Prestige du français

Déjà à l’époque savoyarde de l’histoire du Pays de Vaud, le français devint prestigieux parmi les nobles et les lettrés (Othon de Grandson -1340 à 1397- le premier poète vaudois écrivait en français), tandis que le patois (on l’appelait roman à l’époque) restait la langue parlée.

La Réforme imposée par l’occupation bernoise (1536) vint accélérer le processus parce que la langue d’église et de cour, qui était jusqu’alors le latin, fut remplacée par le français, la Bible traduite en français, et les nombreux réfugiés du sud de la France, vraisemblablement occitans (langue d’Oc) ont eu besoin du français pour se faire comprendre.

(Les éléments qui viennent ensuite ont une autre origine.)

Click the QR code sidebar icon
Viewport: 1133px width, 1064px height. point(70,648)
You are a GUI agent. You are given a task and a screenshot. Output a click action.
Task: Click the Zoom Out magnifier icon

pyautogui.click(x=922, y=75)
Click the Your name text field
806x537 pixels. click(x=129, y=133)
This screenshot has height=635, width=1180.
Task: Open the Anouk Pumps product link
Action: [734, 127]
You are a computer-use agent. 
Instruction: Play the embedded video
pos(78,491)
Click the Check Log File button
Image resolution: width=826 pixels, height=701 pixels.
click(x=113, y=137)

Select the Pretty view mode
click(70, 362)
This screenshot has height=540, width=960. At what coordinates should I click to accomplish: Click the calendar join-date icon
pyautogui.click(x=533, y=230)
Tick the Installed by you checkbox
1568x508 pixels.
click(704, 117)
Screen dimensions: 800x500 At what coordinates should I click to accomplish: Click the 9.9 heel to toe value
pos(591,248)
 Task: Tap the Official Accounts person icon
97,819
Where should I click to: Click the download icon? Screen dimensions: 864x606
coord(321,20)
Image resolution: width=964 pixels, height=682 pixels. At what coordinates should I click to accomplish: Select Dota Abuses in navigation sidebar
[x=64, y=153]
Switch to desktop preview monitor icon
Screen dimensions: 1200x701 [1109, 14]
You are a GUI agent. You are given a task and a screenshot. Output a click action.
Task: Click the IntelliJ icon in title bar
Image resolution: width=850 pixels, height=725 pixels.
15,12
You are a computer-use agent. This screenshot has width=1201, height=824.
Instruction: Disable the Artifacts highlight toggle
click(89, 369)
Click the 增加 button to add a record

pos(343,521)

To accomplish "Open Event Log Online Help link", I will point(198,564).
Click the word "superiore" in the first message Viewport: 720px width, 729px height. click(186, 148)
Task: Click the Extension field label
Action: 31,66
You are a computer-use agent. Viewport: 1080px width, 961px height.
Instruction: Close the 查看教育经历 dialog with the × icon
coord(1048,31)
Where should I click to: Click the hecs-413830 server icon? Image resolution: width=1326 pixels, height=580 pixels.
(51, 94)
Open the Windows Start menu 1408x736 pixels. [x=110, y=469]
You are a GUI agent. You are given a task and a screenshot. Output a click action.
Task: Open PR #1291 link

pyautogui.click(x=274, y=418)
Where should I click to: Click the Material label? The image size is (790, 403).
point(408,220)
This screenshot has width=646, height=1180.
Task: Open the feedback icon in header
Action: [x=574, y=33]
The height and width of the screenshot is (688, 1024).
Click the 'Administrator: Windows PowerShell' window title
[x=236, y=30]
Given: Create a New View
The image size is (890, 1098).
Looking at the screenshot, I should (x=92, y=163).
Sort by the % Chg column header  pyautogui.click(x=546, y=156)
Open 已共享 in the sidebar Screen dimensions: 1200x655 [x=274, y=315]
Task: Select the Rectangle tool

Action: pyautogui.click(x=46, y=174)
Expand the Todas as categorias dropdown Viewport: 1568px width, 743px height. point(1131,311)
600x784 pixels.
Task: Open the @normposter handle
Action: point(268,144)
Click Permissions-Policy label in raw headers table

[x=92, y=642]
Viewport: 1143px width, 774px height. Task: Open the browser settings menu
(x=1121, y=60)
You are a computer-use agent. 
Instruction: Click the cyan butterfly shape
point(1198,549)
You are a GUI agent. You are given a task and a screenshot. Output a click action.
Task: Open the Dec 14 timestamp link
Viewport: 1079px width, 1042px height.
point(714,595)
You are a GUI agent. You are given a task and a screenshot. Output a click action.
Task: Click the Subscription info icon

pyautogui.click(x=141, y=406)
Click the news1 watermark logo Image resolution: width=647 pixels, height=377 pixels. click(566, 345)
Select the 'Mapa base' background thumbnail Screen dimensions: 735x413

La Révolution Vaudoise qui libéra le Pays de Vaud de la domination bernoise se fit avec l’aide de la France, et le prestige de la langue française en fut encore augmenté.

En 1806, l’usage du patois fut donc interdit dans les écoles vaudoises:
par l’Arrêté du Petit Conseil du canton de Vaud, du 26 octobre 1806, article 29, au Titre III.

Tiré du livre : « Le Patois vaudois, grammaire et vocabulaire » de J.Reymond et M. Bossard.

Défense et préservation du patois

Si de nos jours nous pouvons lire et entendre du patois, si nous pouvons apprendre à le parler c’est grâce à eux…
Quelques années après, en 1818, Philippe Bridel, dit le doyen Bridel, pasteur à Château d’Oex, puis à Montreux jusqu’à la fin de sa vie en 1845, opposé à la Révolution Vaudoise parlait du patois vaudois en ces termes :

“La langue du gouvernement, de la chaire, du barreau et de l’instruction publique est la française. On la parle purement, quoique avec un accent traînant, à Lausanne et dans nos autres villes, et tous les habitants de la campagne la comprennent et s’en servent au besoin. Mais dans leur vie domestique et entr’eux, les paysans employent le patois qu’ils appellent Roman ou Reman : cet idiome antérieur chez nous au Français peut être regardé comme une langue ; car il a ses règles générales dont il serait aisé de faire une Grammaire. Il varie, il est vrai, d’un lieu à l’autre ; l’habitant des Alpes ne s’entend pas facilement avec celui du Jura, et le dialecte des bords du Léman diffère de celui des bords du lac de Morat, quoique le fond soit le même. Les parties du pays où il est le moins mêlé avec des mots français sont les districts arrosés par la Broye. Oron, Moudon, Payerne et Avenches parce qu’ils sont des frontières du Canton de Fribourg où le vieux patois s’est conservé sans altération.”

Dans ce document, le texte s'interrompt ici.